■ Goal ■
In the post about composing for the festival's 125th, who approached the writer to compose the piece?

■ Text to read ■
════

Growing up in Gimli, MB (the home of the festival) and being Icelandic, the story of the settlers coming over from Iceland in the mid-1800s has always been a part of my being.  Both sets of grandparents spoke Icelandic fluently and I grew up hearing it.; at Christmas, there was never a shortage of pönnukökur or vinatarta, and we were always in town for the festival (but usually working for most of it, being a local and all).

When I was approached by Janice Arnason to compose a piece for the 125th, I was elated.  Janice was last year’s president of the festival as well as my elementary music teacher, piano teacher, and Grade 6 LA/SS teacher – this is how small towns work 🙂 Anyway, I feel immense gratitude that she would ask me to commit something so important and meaningful to the culture of our town.  Even though I’ve worked games for some pretty big franchises, I only have three things published for actual ensembles of live human beings, so I’m still a bit green to professional writing, if you look at it objectively.

But that’s part of growth: If you work really hard, do good work, and are an easy person to work with, people you respect will take risks on you.  This is how it works – someone needs to take a risk on you, and the beauty of a small town is that it’s easy to take a calculated risk because the people you respect have known you your entire life.

In short, I am grateful.  To some degree, I am also lucky, but working hard can help you load the dice.  Like measured risk, it’s measured luck, but I am always grateful when it actually works out 🙂

I’ll post more about the process later on!

════

■ Supplied information ■
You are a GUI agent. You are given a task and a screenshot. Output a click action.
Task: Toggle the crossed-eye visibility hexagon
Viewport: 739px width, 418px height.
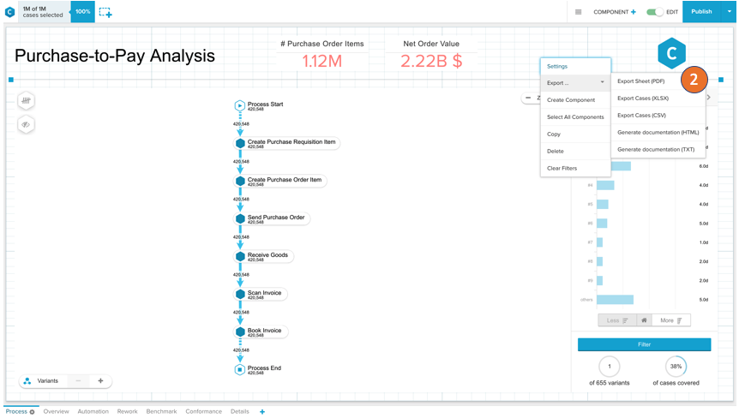[x=26, y=124]
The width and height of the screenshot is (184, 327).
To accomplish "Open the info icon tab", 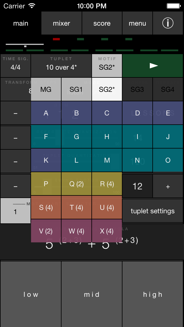I will pos(168,23).
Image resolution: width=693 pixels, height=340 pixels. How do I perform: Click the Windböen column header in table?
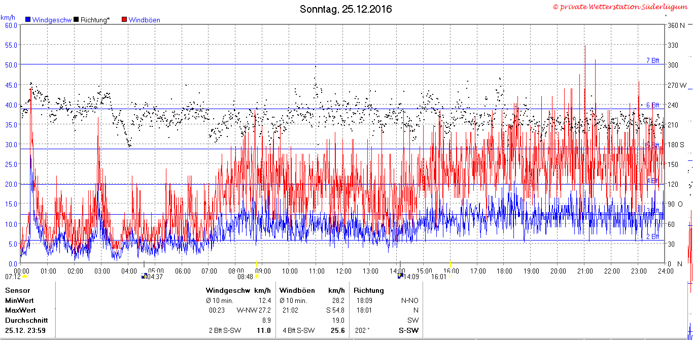(297, 291)
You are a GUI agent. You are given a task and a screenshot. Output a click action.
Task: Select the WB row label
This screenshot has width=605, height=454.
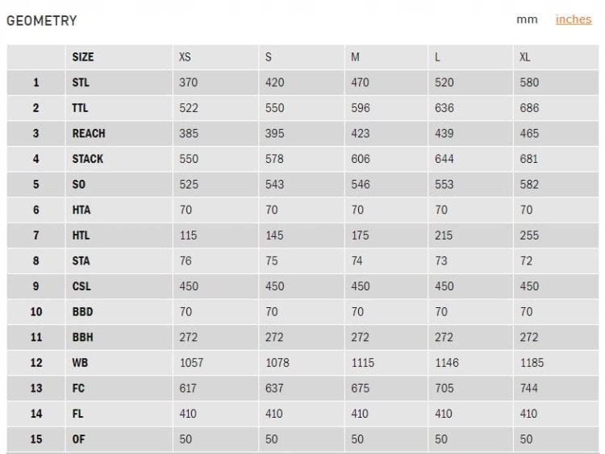(80, 363)
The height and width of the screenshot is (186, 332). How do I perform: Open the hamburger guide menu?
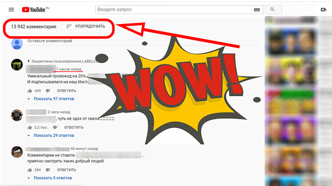[11, 10]
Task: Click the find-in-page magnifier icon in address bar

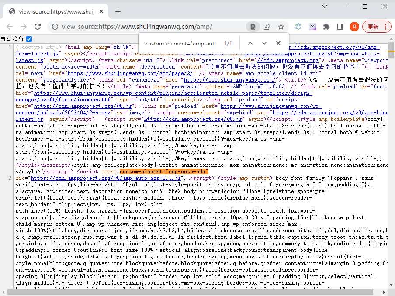Action: pos(253,27)
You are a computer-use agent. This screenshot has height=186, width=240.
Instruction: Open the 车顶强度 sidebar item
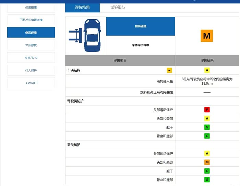31,45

════

■ Answer to the problem ■
Janice Arnason